Given records:
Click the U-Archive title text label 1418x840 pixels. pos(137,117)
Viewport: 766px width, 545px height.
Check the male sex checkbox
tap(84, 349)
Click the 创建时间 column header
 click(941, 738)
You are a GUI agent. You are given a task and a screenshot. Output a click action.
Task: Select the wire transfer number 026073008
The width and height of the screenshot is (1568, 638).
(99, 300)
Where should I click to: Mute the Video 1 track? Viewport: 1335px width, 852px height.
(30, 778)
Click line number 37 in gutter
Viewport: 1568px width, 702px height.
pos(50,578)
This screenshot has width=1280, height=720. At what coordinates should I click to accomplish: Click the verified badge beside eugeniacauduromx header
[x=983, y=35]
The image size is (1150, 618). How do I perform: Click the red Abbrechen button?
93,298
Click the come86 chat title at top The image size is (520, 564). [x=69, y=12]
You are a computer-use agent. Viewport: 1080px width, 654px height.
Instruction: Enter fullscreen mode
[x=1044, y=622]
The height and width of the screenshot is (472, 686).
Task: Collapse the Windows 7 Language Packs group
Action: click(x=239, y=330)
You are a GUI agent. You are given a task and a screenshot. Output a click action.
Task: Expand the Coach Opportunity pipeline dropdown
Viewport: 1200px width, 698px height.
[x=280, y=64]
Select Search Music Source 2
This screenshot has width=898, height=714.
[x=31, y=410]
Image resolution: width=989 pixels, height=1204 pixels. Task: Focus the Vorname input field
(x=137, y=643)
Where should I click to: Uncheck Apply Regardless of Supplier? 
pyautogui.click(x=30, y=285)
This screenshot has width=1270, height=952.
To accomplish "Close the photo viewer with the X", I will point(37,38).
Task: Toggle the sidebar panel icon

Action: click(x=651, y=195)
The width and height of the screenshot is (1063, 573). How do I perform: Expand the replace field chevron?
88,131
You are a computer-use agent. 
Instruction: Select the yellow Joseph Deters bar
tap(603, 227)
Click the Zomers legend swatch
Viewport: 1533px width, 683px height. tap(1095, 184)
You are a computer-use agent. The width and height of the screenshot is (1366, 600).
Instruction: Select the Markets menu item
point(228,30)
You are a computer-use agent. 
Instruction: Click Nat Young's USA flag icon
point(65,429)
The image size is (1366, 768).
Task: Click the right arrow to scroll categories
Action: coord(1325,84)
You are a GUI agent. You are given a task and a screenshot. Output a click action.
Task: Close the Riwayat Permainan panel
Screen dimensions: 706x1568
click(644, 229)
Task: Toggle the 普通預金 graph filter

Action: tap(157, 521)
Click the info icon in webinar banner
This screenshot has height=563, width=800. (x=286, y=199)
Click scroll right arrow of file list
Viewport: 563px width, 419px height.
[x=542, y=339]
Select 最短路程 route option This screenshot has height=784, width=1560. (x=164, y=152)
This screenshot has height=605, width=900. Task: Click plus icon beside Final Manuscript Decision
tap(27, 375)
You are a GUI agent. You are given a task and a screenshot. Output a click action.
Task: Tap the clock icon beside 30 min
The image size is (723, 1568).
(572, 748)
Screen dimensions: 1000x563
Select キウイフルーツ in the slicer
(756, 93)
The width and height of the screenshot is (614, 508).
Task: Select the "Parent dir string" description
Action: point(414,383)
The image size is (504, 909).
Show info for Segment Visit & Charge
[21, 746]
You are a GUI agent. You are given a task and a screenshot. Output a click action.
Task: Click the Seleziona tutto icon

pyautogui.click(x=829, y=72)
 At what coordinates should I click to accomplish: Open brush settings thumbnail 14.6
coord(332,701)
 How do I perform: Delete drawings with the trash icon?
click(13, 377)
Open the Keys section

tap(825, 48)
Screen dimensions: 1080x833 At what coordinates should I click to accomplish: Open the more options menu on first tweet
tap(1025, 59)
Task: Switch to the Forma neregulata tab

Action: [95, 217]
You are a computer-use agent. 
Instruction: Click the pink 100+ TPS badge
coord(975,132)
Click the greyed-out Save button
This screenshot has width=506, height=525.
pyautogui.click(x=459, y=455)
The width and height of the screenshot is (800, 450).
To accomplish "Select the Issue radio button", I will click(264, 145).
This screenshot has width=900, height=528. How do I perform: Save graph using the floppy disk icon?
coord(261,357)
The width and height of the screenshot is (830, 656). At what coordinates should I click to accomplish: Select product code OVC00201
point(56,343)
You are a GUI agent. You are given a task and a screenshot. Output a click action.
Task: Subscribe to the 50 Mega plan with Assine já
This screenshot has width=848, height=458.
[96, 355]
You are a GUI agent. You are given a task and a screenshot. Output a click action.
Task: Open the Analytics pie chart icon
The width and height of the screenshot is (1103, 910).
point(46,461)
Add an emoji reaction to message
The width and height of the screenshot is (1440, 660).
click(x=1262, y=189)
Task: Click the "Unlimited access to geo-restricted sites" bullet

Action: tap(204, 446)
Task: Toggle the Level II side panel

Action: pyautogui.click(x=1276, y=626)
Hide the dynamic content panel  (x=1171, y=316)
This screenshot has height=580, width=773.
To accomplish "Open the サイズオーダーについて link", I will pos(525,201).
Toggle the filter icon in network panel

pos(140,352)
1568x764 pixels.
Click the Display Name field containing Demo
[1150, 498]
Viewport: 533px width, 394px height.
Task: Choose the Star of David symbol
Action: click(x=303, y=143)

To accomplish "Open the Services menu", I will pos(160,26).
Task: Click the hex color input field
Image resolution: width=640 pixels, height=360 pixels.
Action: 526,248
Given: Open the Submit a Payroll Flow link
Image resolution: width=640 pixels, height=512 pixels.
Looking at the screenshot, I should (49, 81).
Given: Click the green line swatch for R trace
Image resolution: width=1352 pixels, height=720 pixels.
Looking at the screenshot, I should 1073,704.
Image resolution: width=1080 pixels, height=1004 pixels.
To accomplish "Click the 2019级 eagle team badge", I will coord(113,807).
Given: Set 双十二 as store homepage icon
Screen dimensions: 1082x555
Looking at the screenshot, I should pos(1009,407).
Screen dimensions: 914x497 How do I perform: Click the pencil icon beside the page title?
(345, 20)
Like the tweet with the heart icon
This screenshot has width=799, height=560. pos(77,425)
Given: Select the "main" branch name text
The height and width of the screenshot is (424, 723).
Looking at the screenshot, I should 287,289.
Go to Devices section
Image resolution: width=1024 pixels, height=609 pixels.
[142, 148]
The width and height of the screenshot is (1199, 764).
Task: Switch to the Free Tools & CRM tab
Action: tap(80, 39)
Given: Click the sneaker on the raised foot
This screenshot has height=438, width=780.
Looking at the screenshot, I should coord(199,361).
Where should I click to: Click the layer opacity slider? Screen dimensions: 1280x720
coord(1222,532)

What you are asked to do: Reproduce the entries above exactly, but only the lines between the line holding "The width and height of the screenshot is (800, 450)." and the line holding "Task: Click the hex color input field", inclusive.

Result for this task:
The width and height of the screenshot is (800, 450).
To accomplish "Select the Issue radio button", I will click(264, 145).
This screenshot has width=900, height=528. How do I perform: Save graph using the floppy disk icon?
coord(261,357)
The width and height of the screenshot is (830, 656). At what coordinates should I click to accomplish: Select product code OVC00201
point(56,343)
You are a GUI agent. You are given a task and a screenshot. Output a click action.
Task: Subscribe to the 50 Mega plan with Assine já
This screenshot has width=848, height=458.
[96, 355]
You are a GUI agent. You are given a task and a screenshot. Output a click action.
Task: Open the Analytics pie chart icon
The width and height of the screenshot is (1103, 910).
point(46,461)
Add an emoji reaction to message
The width and height of the screenshot is (1440, 660).
click(x=1262, y=189)
Task: Click the "Unlimited access to geo-restricted sites" bullet

Action: tap(204, 446)
Task: Toggle the Level II side panel

Action: pyautogui.click(x=1276, y=626)
Hide the dynamic content panel  (x=1171, y=316)
This screenshot has height=580, width=773.
To accomplish "Open the サイズオーダーについて link", I will pos(525,201).
Toggle the filter icon in network panel

pos(140,352)
1568x764 pixels.
Click the Display Name field containing Demo
[1150, 498]
Viewport: 533px width, 394px height.
Task: Choose the Star of David symbol
Action: click(x=303, y=143)

To accomplish "Open the Services menu", I will pos(160,26).
Task: Click the hex color input field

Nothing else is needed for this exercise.